Legal Design

Sono un legal designer.

Coinvolgo i miei clienti in modo che contribuiscano in modo sostanziale all’ideazione e alla progettazione della loro strategia legale in un approccio co-creativo. E un lavoro di collaborazione tra un cliente e un professionista legale in cui il cliente condivide le sue conoscenze pratiche e necessarie e il legal designer fornisce la cornice giuridica.

Il legal design si basa su tre elementi di co-creazione:

  • ascolto attivo
  • domande (giuste)
  • fiducia.

Quando un cliente chiede un parere legale, porta la sua storia. Quello che racconta, difficilmente si adatta perfettamente ai parametri legali. Lo storytelling proposto dal cliente è sempre ricco di dettagli e angoli di scarsa rilevanza da un punto di vista strettamente legale, sia che si tratti di questioni personali o del business di una società. Ma per il legal designer, quegli indizi “insignificanti” sono la chiave per comprendere i veri interessi del cliente, le sue aspettative e le sue preoccupazioni. L’obiettivo di un legal designer non è semplicemente quello di fornire un risultato o trovare una soluzione, ma di progettare una strategia. Questo è il motivo per cui è essenziale comprendere la narrativa del cliente, le sue motivazioni e gli obiettivi generali, oltre alla specifica questione legale.

Fare domande è il modo più efficace per dirigere e focalizzare l’attenzione. Attraverso l’arte di porre domande, il legal designer aiuta il cliente a spostarsi sul terreno legale, sottolineando i pericoli da evitare, le precauzioni da prendere e le opzioni disponibili. Con il legal design, il cliente non “passa” la questione all’avvocato, ma la guida egli stesso con l’avvocato al suo fianco, perché nessuno meglio del cliente conosce la questione. Che si tratti di una trattativa, un conflitto o l’inizio di un progetto, l’innovazione di un’azienda, il legal designer elabora con il cliente una strategia che consente al cliente di ottenere il massimo dalla situazione.

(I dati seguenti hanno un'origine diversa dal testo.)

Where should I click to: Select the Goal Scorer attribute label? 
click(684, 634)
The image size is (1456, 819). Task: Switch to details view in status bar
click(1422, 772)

La fiducia che si stabilisce tra cliente e legal designer nasce innanzitutto dal fatto che il legal designer collabora con il cliente in un’ottica progettuale e futura, elaborando una strategia che ha tra i propri vantaggi la prevenzione del conflitto. Questo fatto ed il fatto che la collaborazione tra legal designer e cliente avvenga condividendo le reciproche competenze permette un processo di apprendimento nel quale il cliente comprende e fa proprie le logiche giuridiche sottostanti alla strategia elaborata dal legal designer in modo che possa condurre da sé la propria questione. Il legal designer non è un intermediario che si frappone tra il cliente e la controparte o tra il cliente ed il progetto, ma è un vero e proprio co-creatore che diventa, metaforicamente, invisibile. L’invisibilità è una delle caratteristiche salienti del legal designer e sta a segnare non tanto una invisibilità reale, quanto piuttosto un cambio di paradigma. Ma di questo parleremo un’altra volta.